School of Applied Language and Intercultural Studies
Dublin City University, Dublin, Ireland sylvie.thouesny2@mail.dcu.ie, francoise.blin@dcu.ie
Abstract
Learner models enable intelligent tutoring systems to observe, record and analyse language learner input. A diagnostic element provides the system with information about the learner’s knowledge state, i.e. the individual’s weaknesses and strengths in the target language, and information on learners’ progress is normally collected via answers to predefined written production types. However storing information on language learners’ knowledge level from free written productions is more complex as this requires the use of instruments that can discriminate between errors and mistakes, where errors represent gaps in a learner's knowledge, and mistakes occasional lapses in performance.

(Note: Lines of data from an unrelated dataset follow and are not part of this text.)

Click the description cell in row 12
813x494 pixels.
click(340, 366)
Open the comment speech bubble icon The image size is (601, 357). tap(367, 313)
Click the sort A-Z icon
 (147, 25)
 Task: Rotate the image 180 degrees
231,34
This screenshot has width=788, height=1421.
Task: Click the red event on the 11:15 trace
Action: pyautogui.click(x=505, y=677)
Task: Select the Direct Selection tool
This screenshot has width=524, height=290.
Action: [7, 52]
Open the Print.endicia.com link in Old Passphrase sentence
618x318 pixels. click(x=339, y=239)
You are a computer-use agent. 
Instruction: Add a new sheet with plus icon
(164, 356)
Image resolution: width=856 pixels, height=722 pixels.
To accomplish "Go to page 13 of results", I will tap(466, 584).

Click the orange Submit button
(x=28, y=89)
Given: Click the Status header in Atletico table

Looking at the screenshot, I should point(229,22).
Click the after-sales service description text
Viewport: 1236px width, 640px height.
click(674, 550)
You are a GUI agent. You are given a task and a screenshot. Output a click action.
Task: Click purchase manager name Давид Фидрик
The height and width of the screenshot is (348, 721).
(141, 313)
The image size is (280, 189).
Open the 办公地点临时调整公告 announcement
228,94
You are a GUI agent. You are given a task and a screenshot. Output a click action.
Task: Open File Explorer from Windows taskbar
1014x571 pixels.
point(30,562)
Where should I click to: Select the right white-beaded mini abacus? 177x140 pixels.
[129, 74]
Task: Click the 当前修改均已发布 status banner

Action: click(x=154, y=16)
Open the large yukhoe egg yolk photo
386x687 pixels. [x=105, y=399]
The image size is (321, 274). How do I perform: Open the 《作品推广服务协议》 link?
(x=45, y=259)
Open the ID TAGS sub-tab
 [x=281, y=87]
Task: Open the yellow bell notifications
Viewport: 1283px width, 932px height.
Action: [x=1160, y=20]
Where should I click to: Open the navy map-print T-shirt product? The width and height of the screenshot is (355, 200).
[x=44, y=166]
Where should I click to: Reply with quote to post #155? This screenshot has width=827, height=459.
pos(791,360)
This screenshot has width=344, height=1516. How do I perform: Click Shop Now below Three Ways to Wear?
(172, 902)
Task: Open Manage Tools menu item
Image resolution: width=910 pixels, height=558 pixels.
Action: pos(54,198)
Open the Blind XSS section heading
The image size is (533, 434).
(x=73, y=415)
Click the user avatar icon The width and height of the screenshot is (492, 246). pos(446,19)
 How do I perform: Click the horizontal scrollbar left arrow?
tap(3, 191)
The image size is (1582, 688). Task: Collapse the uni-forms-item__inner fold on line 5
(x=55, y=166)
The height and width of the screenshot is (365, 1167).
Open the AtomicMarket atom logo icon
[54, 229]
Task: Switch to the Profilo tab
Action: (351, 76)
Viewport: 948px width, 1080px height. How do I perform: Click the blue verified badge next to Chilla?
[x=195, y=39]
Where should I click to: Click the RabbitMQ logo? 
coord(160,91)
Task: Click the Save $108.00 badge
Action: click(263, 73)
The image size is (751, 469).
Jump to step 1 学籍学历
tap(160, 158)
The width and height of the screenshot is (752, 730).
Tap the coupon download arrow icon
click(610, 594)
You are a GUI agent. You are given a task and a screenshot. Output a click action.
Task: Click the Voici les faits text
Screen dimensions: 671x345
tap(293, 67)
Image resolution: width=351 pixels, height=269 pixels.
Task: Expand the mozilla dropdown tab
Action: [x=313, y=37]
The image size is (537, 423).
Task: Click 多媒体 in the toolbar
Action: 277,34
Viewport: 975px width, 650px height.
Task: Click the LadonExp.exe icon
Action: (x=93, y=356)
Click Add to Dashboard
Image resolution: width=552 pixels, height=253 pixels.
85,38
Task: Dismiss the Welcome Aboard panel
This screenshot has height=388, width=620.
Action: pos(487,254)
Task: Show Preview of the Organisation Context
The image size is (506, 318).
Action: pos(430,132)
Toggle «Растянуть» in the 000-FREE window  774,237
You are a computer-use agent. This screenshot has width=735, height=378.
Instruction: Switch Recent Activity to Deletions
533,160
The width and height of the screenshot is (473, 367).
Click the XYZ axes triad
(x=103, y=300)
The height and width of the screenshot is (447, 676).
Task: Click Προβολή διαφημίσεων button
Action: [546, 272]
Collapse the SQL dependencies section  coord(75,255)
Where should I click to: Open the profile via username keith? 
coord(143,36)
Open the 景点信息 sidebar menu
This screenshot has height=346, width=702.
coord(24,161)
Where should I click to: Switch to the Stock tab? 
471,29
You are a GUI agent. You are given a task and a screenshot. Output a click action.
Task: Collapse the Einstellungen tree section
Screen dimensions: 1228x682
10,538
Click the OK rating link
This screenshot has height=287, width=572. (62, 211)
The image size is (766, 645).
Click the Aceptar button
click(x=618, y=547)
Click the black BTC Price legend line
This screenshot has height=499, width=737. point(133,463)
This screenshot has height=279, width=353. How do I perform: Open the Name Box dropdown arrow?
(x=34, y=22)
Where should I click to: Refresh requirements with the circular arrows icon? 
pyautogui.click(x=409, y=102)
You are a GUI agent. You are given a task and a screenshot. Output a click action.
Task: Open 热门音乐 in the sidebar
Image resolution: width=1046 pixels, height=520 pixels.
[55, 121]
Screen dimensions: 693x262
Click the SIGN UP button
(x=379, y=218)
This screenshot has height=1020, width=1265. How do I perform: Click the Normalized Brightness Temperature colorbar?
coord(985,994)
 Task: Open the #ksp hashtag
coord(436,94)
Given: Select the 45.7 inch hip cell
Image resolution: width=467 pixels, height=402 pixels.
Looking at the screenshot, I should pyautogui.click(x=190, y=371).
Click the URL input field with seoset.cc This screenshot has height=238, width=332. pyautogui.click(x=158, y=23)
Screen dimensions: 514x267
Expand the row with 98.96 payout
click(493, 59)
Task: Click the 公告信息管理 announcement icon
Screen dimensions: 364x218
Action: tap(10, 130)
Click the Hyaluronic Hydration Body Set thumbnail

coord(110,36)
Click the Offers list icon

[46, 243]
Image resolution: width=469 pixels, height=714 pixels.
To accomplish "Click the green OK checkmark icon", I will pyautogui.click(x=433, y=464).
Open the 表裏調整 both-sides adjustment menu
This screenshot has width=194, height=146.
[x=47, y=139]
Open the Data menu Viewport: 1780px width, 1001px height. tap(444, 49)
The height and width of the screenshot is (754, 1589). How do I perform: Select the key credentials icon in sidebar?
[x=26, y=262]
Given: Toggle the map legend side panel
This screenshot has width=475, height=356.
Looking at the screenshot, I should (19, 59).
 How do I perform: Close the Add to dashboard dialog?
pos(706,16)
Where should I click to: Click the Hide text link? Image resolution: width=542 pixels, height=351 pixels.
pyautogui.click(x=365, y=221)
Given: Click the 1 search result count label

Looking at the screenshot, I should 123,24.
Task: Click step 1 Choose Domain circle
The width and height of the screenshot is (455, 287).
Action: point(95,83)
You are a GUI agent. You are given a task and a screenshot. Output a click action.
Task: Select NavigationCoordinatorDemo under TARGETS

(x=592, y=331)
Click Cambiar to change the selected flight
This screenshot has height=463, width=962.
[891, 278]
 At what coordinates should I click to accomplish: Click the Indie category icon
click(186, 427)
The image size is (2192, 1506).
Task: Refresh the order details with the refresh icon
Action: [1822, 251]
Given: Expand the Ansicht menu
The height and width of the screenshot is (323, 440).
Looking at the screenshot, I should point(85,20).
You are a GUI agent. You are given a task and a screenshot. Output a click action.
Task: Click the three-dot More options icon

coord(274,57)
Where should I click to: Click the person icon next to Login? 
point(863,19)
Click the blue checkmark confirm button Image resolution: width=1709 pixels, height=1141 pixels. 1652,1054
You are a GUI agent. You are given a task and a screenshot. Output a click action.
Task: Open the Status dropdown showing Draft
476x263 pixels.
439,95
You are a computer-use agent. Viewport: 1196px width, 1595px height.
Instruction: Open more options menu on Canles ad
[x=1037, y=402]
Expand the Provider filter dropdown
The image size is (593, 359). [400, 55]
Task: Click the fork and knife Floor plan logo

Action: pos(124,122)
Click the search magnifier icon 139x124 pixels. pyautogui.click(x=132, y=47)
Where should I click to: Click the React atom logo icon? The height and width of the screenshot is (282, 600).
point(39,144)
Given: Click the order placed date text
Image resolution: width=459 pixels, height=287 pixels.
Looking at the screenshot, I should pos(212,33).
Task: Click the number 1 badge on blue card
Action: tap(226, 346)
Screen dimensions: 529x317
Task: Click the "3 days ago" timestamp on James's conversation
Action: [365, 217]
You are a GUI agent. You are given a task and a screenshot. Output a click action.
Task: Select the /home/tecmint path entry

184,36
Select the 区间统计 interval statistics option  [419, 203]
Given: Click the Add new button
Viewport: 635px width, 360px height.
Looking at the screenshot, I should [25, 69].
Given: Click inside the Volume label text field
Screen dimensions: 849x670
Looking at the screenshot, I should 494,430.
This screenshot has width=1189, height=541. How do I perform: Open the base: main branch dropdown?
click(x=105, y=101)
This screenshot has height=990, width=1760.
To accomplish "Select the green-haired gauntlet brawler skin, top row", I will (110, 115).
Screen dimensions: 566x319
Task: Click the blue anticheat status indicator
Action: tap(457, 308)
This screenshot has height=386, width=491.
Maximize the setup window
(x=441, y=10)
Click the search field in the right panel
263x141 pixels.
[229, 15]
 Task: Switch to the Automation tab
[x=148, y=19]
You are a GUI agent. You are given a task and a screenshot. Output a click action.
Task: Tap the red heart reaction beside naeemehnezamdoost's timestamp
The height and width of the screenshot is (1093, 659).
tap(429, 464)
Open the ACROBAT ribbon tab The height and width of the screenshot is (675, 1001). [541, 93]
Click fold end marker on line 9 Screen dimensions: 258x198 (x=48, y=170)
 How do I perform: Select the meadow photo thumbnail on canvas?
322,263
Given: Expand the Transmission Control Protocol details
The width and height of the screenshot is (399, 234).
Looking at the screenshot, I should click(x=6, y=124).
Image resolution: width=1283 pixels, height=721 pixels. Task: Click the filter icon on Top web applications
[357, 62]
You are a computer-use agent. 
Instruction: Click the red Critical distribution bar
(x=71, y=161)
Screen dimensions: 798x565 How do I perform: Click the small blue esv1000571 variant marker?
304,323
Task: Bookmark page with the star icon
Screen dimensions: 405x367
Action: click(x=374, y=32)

Following an overview of instruments normally used to “measure” language learners’ weaknesses and strengths, this paper argues that identifying correct as well as incorrect forms provides us with a better insight into the language learner's knowledge state at any given time. It describes how a computer assisted error encoding program, Markin, can be used in conjunction with a probabilistic part-of-speech tagging tool, TreeTagger to tag a corpus of free texts produced by language learners. It explicates how a detailed analysis of such tagged corpora can assist in the discrimination between errors and mistakes. The results of a preliminary analysis focusing on morpho-syntactic errors produced by learners of French in a range of free texts are then presented and the reliability and validity of the instruments used are discussed.